2.9. VDR Silencing

To silence VDR expression in hepatocellular carcinoma cells, five lentiviral vectors expressing diverse shRNA with the gene for puromycin selection, were utilized (505; NM000376.1-923s1c1: 506; NM000376.1-578s1c1: 542; NM000376.1-623s21c1: 543; NM000376.1-1878s21c1: 544; NM000376.1-885s21c1; Sigma). Lentiviral vectors (EB8, EB10) generated inhouse with the promoter for phosphoglycerate kinase (PGK) driving green fluorescent protein (GFP) and puromycin genes, were used as controls. Lentiviral (LV) vectors were generated and expanded [36], with each viral vector tested in both HUH7 and HepG2 cells to optimize transduction and puromycin selection-efficiency. A total of 1 × 10⁵ cells/6 well plate, were infected with a 1/10 dilution of each lentiviral vector for 48 h, at which time the cells were selected using increasing concentrations of puromycin (1–10 ug/ml; Sigma). The LV transduction was assessed by GFP expression in control cells using fluorescence-activated cell sorting (FACS; FACSCalibur BF-FACS3, BD Biosciences, San Jose, CA), with integration assessed by PCR of gDNA using the following primer pairs (shRNA 505 and 506: foward 5′- CAACCTCCCCTTCTACGAGC-3′ and reverse 5′- GGCTAAGATCTACAGCTGCCTTG – 3′: shRNA 542, 543, 544, EB8 and EB10: foward 5′- TTGCTTCCCGTATGGCTTTC-3′ and reverse 5′- GGCTAAGATCTACAGCTGCCTTG – 3′ GAPDH; foward 5′- AACGTGTCAGTGGTGGACCTG-3′and reverse 5′- AGTGGGTGTCGCTGTTGAAGT-3′).
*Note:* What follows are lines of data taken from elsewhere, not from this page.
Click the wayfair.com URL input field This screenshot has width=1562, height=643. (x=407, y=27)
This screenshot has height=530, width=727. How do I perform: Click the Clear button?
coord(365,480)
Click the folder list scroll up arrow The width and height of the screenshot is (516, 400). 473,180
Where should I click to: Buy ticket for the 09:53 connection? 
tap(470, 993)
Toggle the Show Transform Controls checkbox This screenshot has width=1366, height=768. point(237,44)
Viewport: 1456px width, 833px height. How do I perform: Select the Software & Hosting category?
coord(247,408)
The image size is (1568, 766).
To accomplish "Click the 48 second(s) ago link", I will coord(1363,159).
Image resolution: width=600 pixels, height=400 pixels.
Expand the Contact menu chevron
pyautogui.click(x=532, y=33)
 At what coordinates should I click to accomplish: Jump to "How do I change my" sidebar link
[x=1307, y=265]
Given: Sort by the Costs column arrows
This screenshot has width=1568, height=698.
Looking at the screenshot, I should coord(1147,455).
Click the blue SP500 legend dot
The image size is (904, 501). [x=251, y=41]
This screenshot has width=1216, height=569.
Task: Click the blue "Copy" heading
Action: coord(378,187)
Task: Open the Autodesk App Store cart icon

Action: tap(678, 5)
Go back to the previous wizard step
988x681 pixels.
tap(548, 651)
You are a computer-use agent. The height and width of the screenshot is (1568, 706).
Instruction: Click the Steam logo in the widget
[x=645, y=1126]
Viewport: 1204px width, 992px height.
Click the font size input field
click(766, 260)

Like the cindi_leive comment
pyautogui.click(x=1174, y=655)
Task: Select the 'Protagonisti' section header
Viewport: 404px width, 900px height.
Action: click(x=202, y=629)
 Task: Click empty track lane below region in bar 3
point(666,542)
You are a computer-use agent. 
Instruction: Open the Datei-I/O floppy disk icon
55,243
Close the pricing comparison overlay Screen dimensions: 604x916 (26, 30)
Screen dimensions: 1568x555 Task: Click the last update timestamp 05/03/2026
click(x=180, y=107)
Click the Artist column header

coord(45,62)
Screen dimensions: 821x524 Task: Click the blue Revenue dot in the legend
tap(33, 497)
All experiments were subsequently performed in HepG2 cells under puromycin selection at 3 mg/ml. Where described, the shVDR HepG2 clones (505, 506, 542, 543 and 544), EB8 and EB10 controls, and HepG2 cells were plated 0.3 × 10⁶ cells/6 well plate and were left to reach 90% confluency, at which time cell lysates were prepared for western immunoblot analysis. Likewise, for the inhibition of endocytosis, the shVDR HepG2 clones (505, 506, 542, 544), EB8 control and HepG2 cells were plated 0.5 × 10⁵ cells/12 well plate in maintenance medium. At 60% confluency, they were treated dose dependently with 1–10 ug/ml of Filipin (Sigma), or 5–10 ug/ml of chlorpromazine hydrochloride (CPZH) with the appropriate excipient for 1hr in serum free medium to block endocytosis. Following 1hr, the inhibitors were replaced with growth medium for a further 24 h, at which time cell lysates were prepared for the analysis of FETUB by western immunoblot.